- INSTRUCTION
Please take the forum answer on source versus object code further, picking up from the point where it stops.

- READING TEXT
********

Question:

source program vs object program

by Guest4458  |  12 years, 7 month(s) ago

0 LIKES UnLike

source program vs object program

 Tags: Object, Program, source, vs

   Report

1 ANSWERS

  1. paafamily
    The notion of source and object code as disjoint classes of computer
    code is a false dichotomy common among non-programmers.  The general
    public's understanding is that computer programs are written as
    "source code" that is human readable and not immediately executable by
    the machine.  Source code is supposed to contain meaningful variable
    names and helpful comments that are intended only to be read by
    humans.  A piece of software called a "compiler" must convert source
    code to object code before the program described in the source code
    can be executed.  Object code cannot be read by people; it is a
    sequence of bytes that encode specific machine instructions that will
    be executed by the microprocessor when it runs (executes) the program.

    The above statements are not exactly false; they are in fact the usual
    way of explaining to laymen how a computer works.  However, any
    attempt to draw legal distinctions between "source" code and "object"

********

- LISTED RECORDS
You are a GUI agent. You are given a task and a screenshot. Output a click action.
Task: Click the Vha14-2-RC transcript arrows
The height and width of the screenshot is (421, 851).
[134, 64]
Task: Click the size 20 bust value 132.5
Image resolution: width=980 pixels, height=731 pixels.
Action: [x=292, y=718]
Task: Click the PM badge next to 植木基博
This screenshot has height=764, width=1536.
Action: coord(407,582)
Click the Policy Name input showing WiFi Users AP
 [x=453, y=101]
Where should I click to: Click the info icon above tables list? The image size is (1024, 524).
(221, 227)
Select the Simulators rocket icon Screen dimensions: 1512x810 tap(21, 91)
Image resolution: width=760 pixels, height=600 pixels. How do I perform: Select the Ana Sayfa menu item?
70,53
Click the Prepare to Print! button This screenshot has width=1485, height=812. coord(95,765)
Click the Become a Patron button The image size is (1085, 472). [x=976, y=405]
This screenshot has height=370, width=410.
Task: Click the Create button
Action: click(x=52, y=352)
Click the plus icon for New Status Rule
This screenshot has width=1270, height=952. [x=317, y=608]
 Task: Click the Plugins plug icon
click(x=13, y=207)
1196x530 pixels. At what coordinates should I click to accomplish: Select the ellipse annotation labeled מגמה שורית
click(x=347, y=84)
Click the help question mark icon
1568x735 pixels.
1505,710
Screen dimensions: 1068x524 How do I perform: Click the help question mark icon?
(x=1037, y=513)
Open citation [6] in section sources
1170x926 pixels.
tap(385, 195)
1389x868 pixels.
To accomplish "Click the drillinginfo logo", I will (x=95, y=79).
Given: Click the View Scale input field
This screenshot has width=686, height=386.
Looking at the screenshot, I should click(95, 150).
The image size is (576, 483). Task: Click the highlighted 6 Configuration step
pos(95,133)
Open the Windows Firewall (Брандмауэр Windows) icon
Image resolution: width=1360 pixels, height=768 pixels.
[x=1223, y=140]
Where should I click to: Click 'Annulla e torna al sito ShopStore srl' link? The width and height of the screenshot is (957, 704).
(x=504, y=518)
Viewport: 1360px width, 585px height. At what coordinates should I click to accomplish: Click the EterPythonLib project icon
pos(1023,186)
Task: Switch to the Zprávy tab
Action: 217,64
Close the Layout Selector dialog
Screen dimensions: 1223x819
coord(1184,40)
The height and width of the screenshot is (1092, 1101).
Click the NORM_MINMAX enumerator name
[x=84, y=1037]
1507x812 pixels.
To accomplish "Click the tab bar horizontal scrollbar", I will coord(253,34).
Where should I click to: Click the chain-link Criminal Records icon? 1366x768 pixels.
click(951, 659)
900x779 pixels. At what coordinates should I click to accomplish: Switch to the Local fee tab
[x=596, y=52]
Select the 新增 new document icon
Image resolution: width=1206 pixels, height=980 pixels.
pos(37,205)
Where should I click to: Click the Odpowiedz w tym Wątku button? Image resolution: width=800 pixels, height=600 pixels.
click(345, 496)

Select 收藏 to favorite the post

********

- EXERCISE OUTPUT
    code, or between code that is executable and code that is not, will
    immediately encounter difficulties, because these dichotomies are only
    a convenient fiction.  Computer scientists don't view things this way
    at all.  Here are some of the problems:

    1. "Source" and "object" are not well-defined classes of code.  They
    are actually relative terms.  Given a device for transforming programs
    from one form to another, source code is what goes into the device,
    and object code (or "target" code) is what comes out.  The target code
    of one device is frequently the source code of another.  For example,
    both early C++ compilers and the Kyoto Common Lisp compiler produced C
    code as their output.  C++ (or Common Lisp) was the source language; C
    was the target language.  This output was then run through a C
    compiler to produce symbolic assembler code as output.  This then had
    to be run through yet another proram, the "assembler", to produce
    binary machine code that could be directly executed by a processor.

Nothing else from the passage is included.